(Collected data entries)
= = = = =

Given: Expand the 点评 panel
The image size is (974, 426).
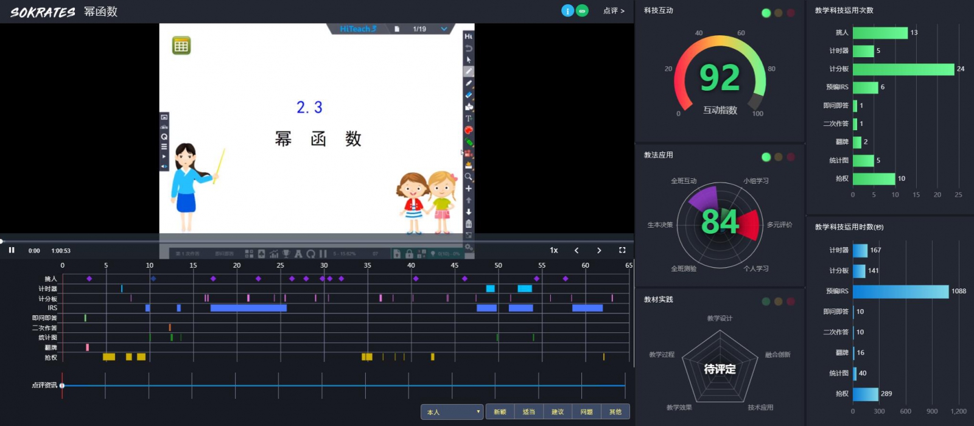Looking at the screenshot, I should click(x=614, y=11).
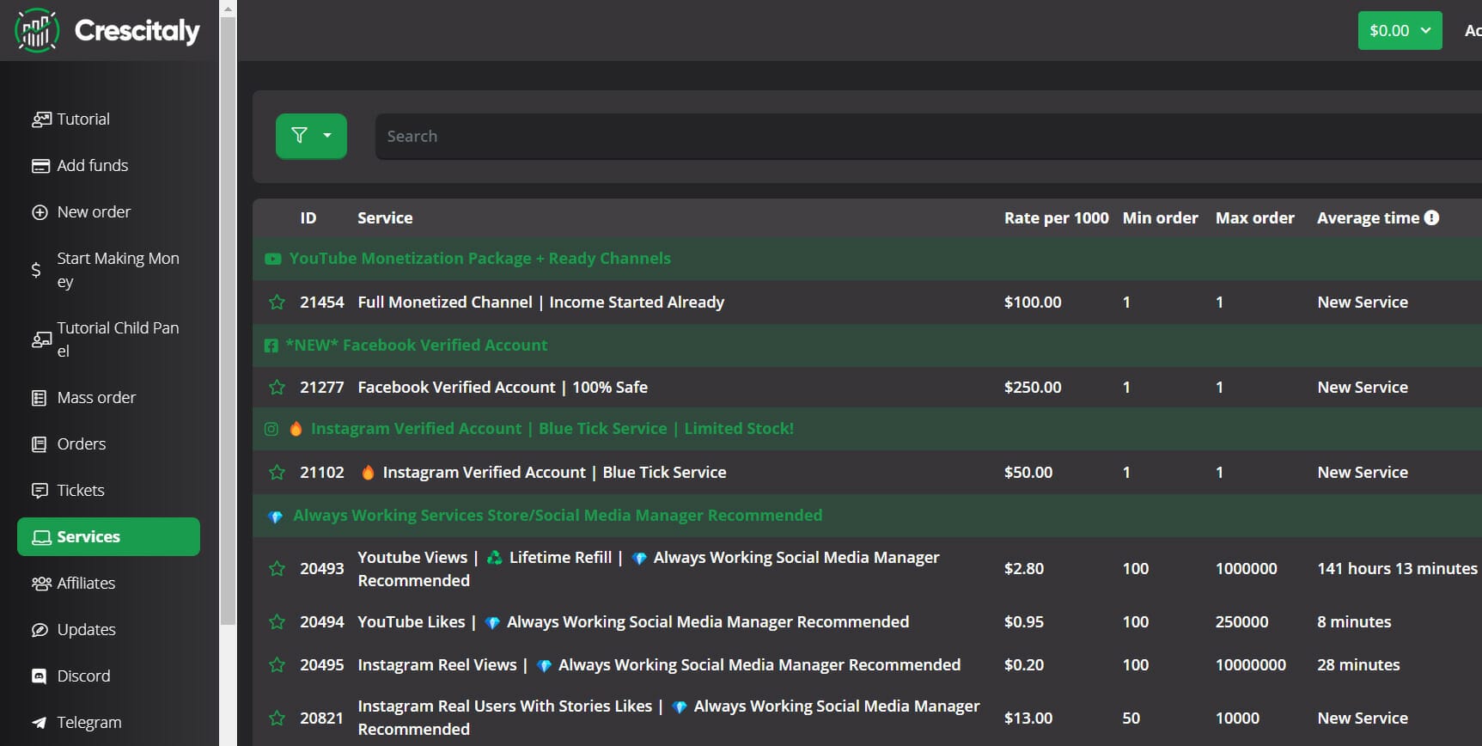Click the Instagram category icon
The image size is (1482, 746).
pos(271,429)
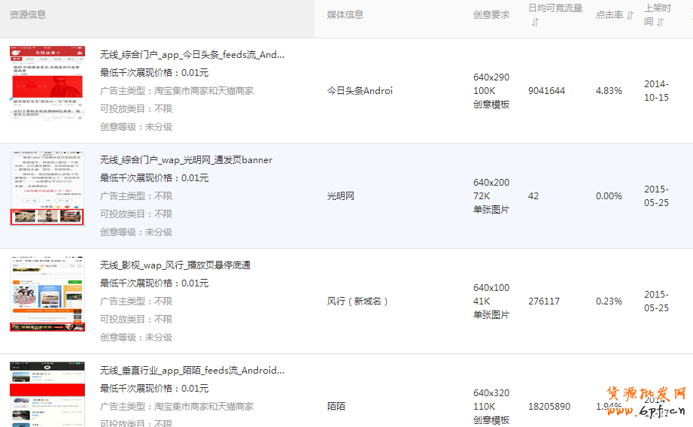693x427 pixels.
Task: Click the 创意要求 column header
Action: tap(491, 15)
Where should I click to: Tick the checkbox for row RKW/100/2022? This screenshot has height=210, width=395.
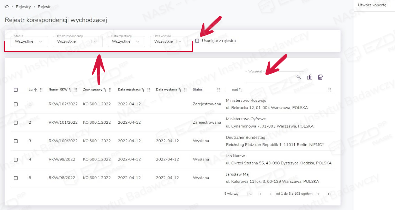(x=16, y=141)
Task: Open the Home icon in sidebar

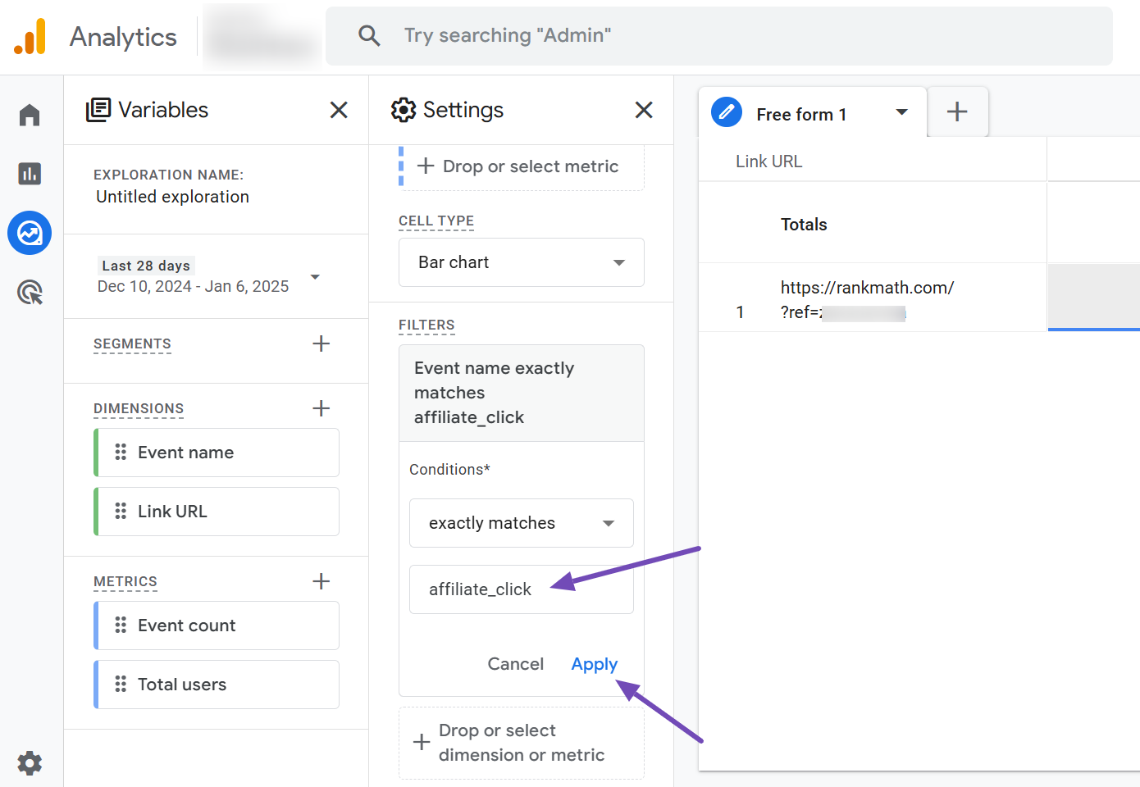Action: click(x=30, y=115)
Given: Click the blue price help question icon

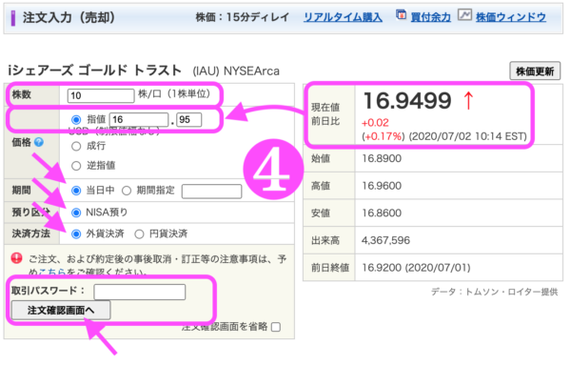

= = = = =

ACTIVITY: Take the line containing "Where should I" and all lines after it to the end of the data above, and reproduce them exactly, leaving out pictures. Nothing else belongs in the copy.

PROBLEM SOLUTION:
Where should I click to: Tick the checkbox for row RKW/100/2022? This screenshot has height=210, width=395.
(x=16, y=141)
Task: Open the Home icon in sidebar

Action: click(x=30, y=115)
Given: Click the blue price help question icon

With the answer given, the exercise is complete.